Dass Gesundheitsminister Karl Lauterbach nun den Krankenkassen gestatten will, mehr Geld für Medikamente zu zahlen, findet Winfried Radinger gut. Die Frage sei nur, wann die Hersteller darauf reagieren würden und mehr Arzneimittel in Deutschland ankommen.

„20, 30 Jahre wurde der falsche Weg gegangen. Wir haben alles niedergespart. Wir haben noch Dinge laufen, die hat Norbert Blüm eingeführt“, sagt Winfried Radinger. Wenn Lauterbach jetzt sage, dass man es mit der Ökonomisierung in der Arzneimittelversorgung übertrieben habe, dürfe man nicht vergessen, dass alle Parteien dies in der Vergangenheit mitgetragen hätten. „Die warnenden Stimmen waren immer da“, so der Castrop-Rauxeler, „aber wir haben alles ökonomisiert, das fällt uns jetzt auf die Füße.“

Flohmarkt für Medikamente

„Eine schwachsinnige Idee“ dagegen findet er, was der Präsident der Bundesärztekammer, Klaus Reinhardt, vorgeschlagen hat: Bei „Flohmärkten für Medikamente“ könnten vorrätige Arzneien an Kranke abgegeben werden, auch Medikamente, deren Haltbarkeitsdatum schon überschritten sei, so dessen Gedanke.

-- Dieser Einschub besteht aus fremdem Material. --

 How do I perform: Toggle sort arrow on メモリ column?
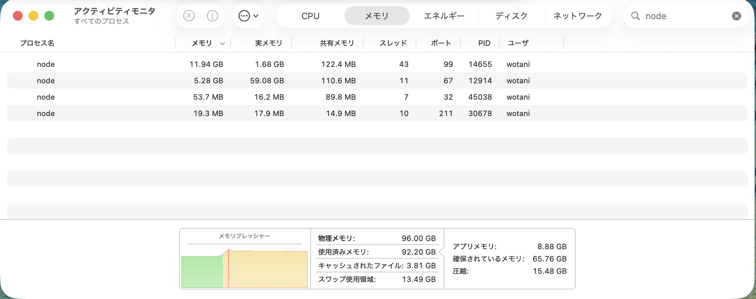222,43
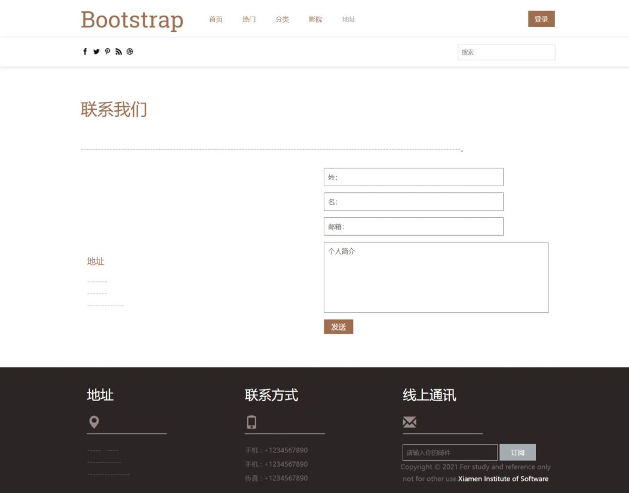This screenshot has height=493, width=629.
Task: Open the Pinterest icon link
Action: pyautogui.click(x=108, y=52)
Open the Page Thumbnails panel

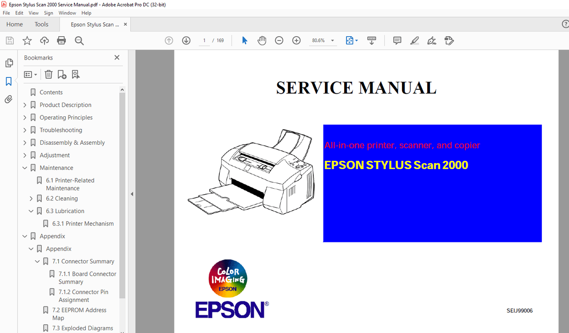pyautogui.click(x=9, y=63)
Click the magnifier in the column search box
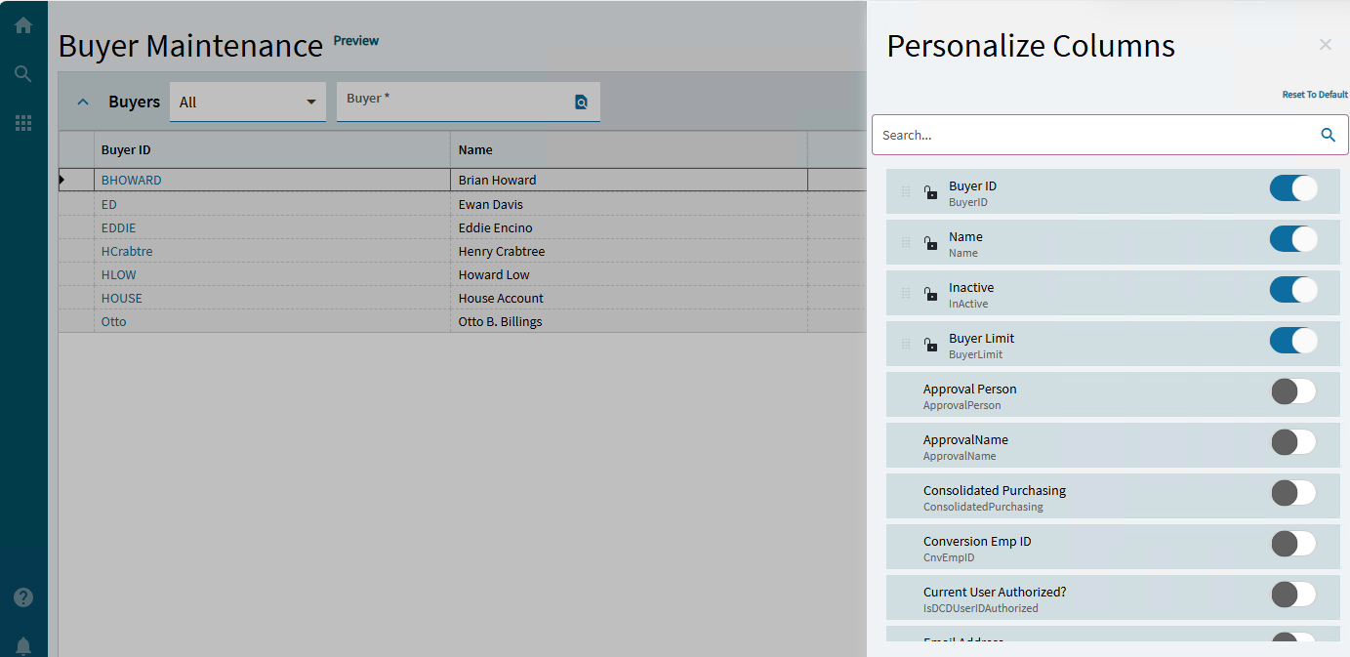1350x657 pixels. (1328, 135)
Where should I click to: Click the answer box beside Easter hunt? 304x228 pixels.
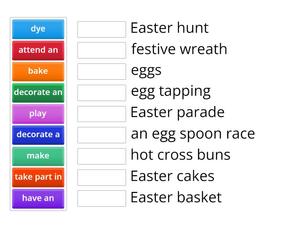(x=101, y=29)
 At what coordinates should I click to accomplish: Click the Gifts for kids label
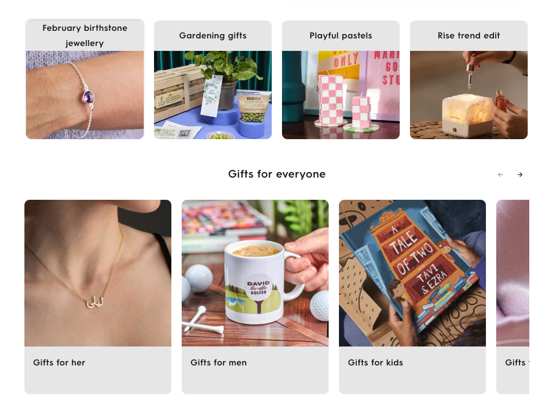click(375, 363)
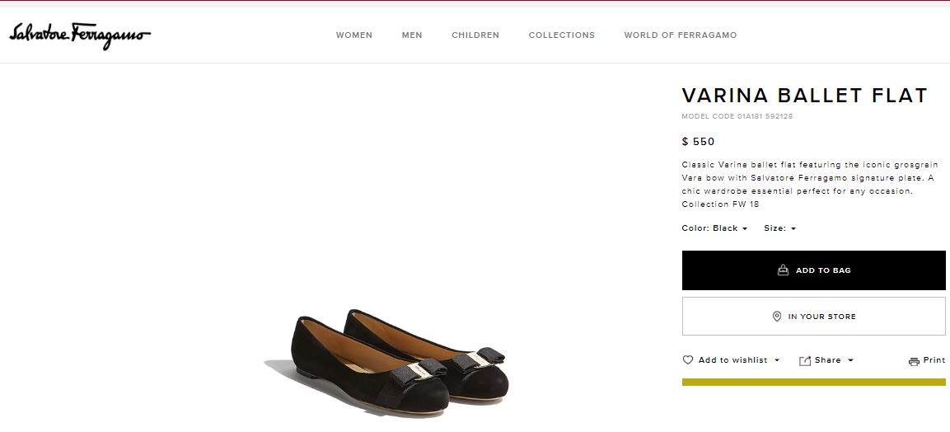The image size is (950, 432).
Task: Expand the Add to wishlist arrow
Action: point(777,360)
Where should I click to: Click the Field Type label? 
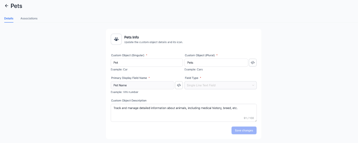[x=192, y=78]
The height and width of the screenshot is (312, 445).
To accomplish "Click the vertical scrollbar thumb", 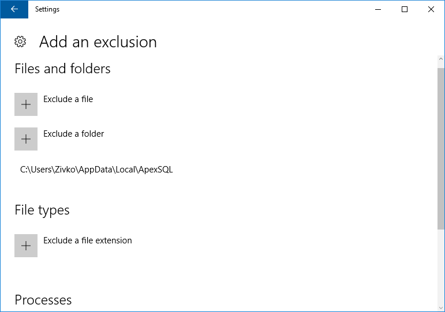I will [x=441, y=147].
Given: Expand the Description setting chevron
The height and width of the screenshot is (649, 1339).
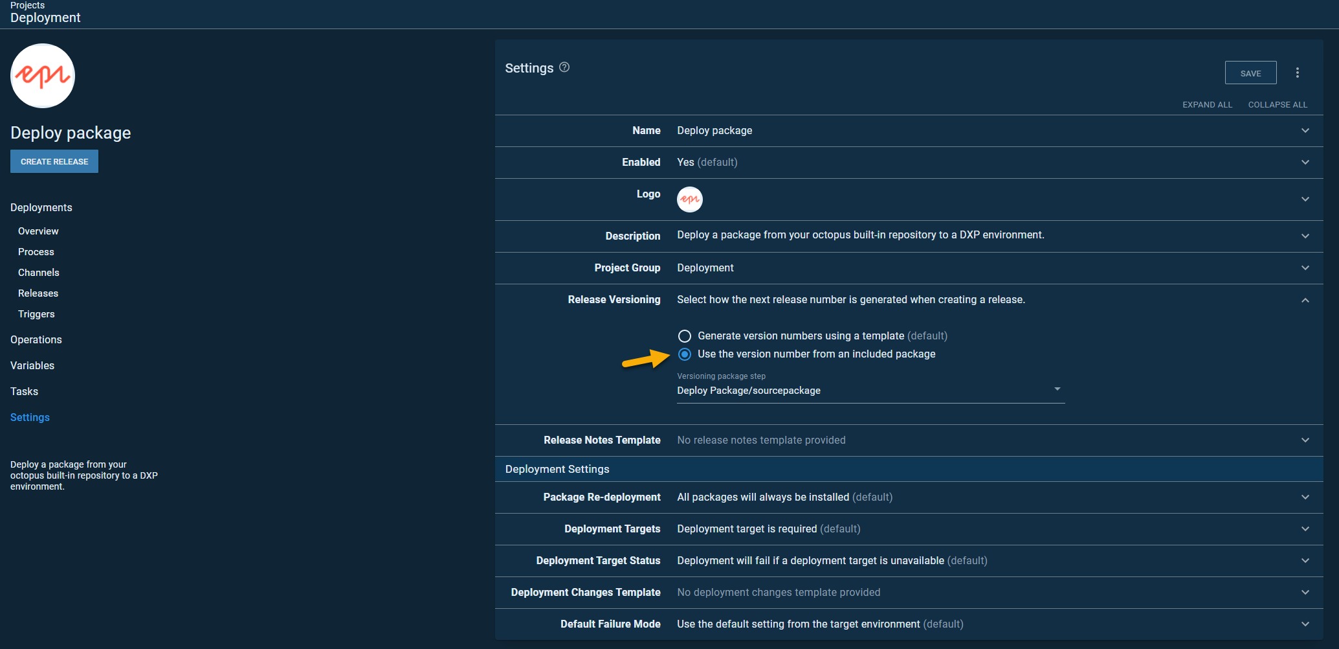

„Sie würden ja auch keinen halb aufgegessenen Joghurt von jemandem nehmen“, sagt Radinger. Niemand wisse, in welchem Zustand die Medikamente seien, wie sie gelagert wurden, zum Beispiel im feuchten Badezimmer. „Wenn man privat jemanden kennt, ist das natürlich etwas anderes.“

Wie lange die angespannte Situation noch dauern wird? „Das wird parallel laufen, sagt Radinger, „wenn die Grippewelle abflaut und der Nachschub kommt.“

Notdienst-Apotheken haben Dienstbereitschaft grundsätzlich 24 Stunden – immer von 9 Uhr morgens bis um 9 Uhr am Folgetag.
Sie findet sich im Internet unter www.aponet.de, telefonisch unter 0800 00 22833 suchen. Jede Apotheke weist per Aushang auf die nächstgelegenen Notdienstapotheken hin.
Bundesweit nehmen fast 20.000 Patienten jede Nacht den Apothekennotdienst in Anspruch.